*EXERCISE REQUIREMENTS*
Begin at the line where "Given: Select the AI-built revenue (30d) card" appears and reproduce exactly every line through the end of the data below, both included, skipping pictures.

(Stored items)
-*-*-
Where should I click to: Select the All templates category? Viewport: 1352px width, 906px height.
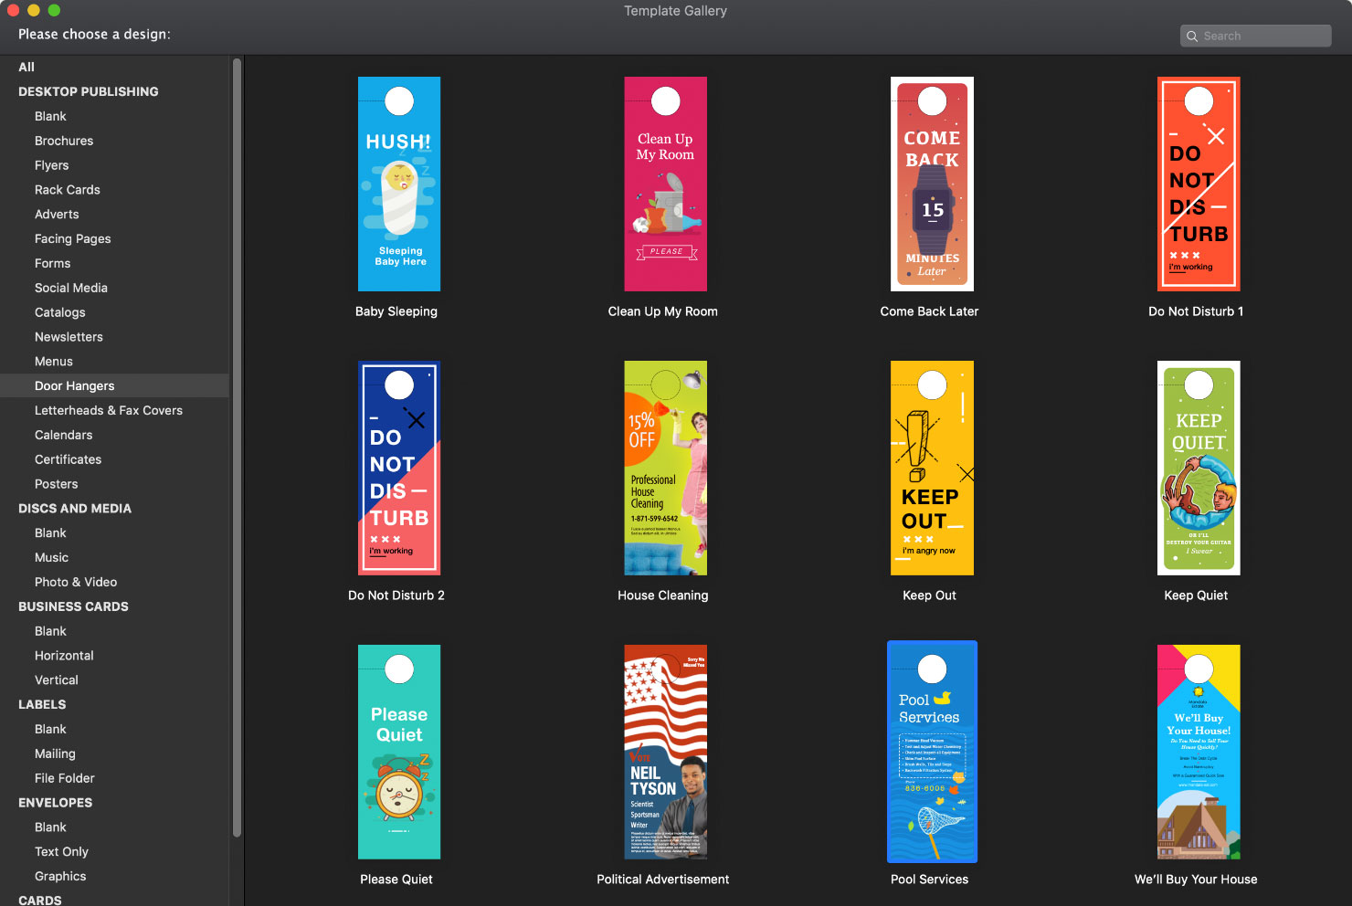[26, 67]
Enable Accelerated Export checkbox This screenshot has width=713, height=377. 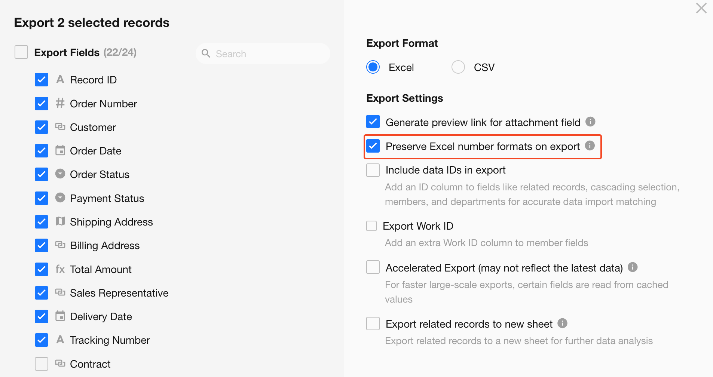pyautogui.click(x=373, y=267)
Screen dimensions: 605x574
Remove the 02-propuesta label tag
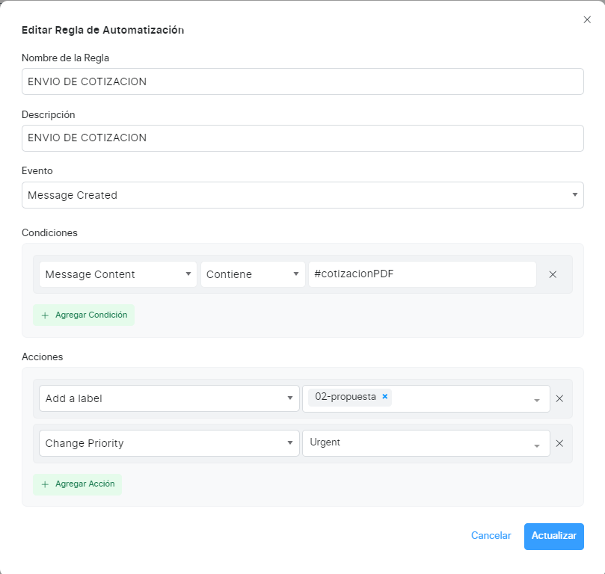385,397
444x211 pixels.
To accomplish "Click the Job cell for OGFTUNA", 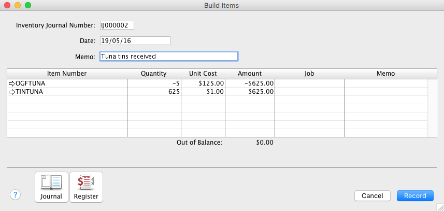I will 309,83.
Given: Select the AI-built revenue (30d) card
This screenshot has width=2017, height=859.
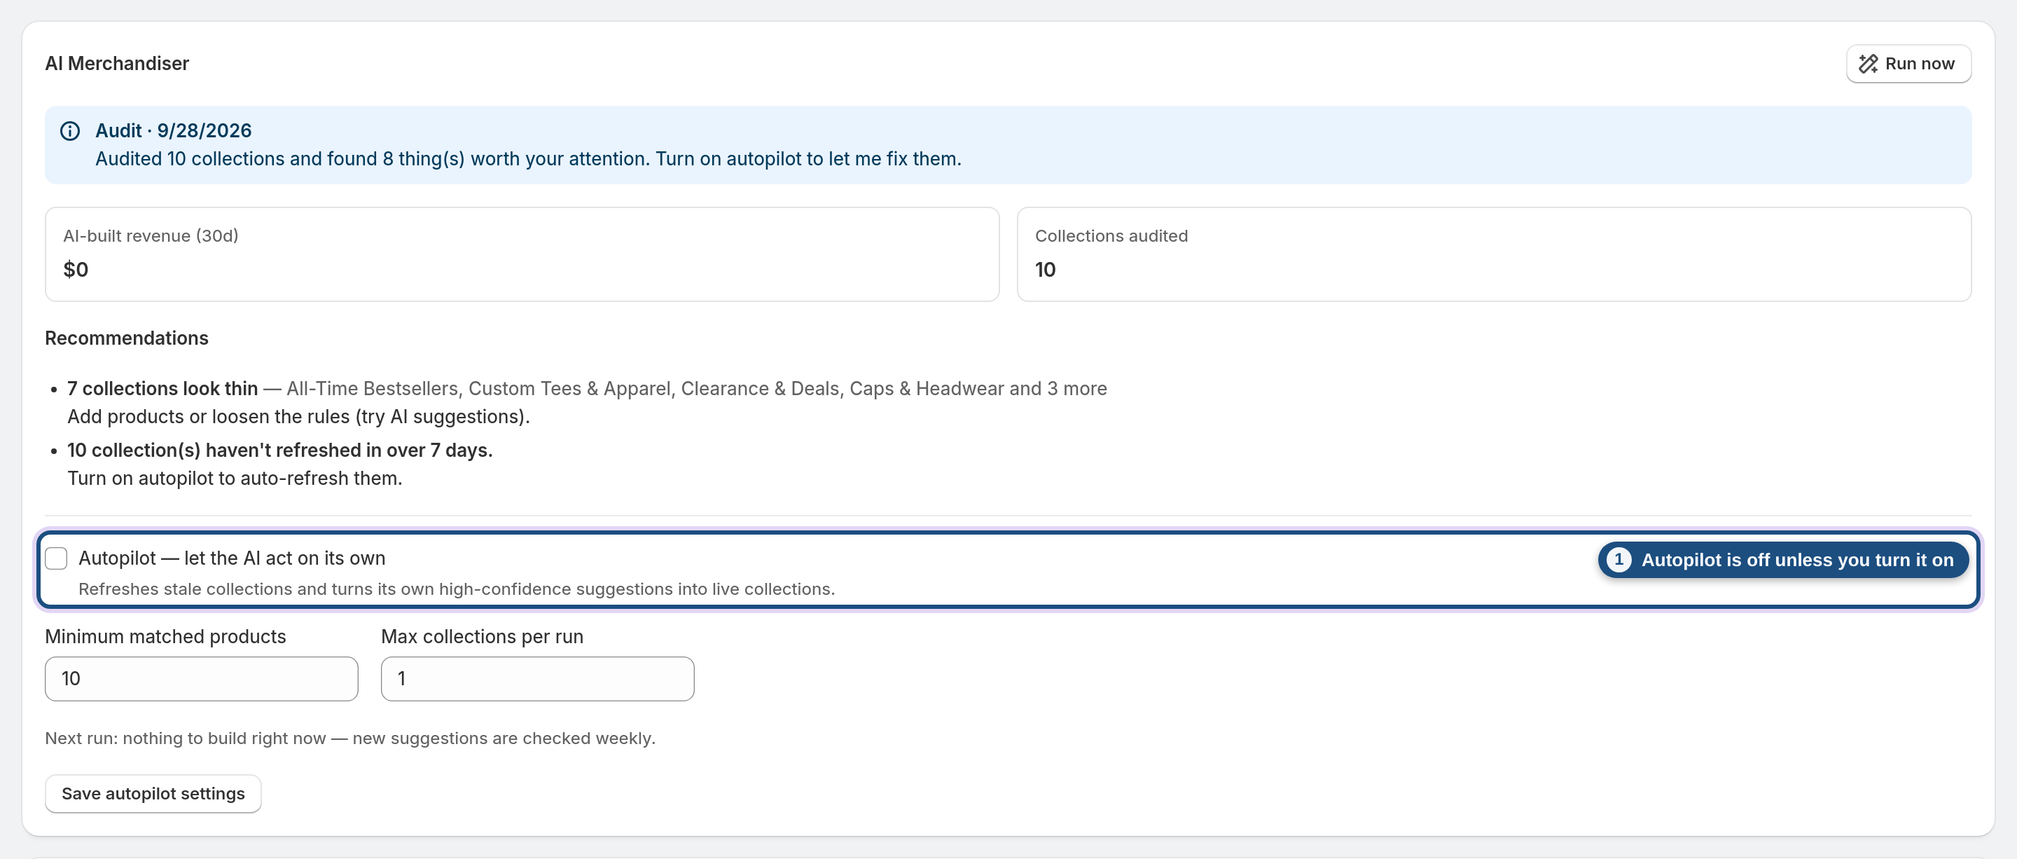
-*-*-
*WRITTEN ANSWER*
Given: Select the AI-built revenue (30d) card
This screenshot has width=2017, height=859.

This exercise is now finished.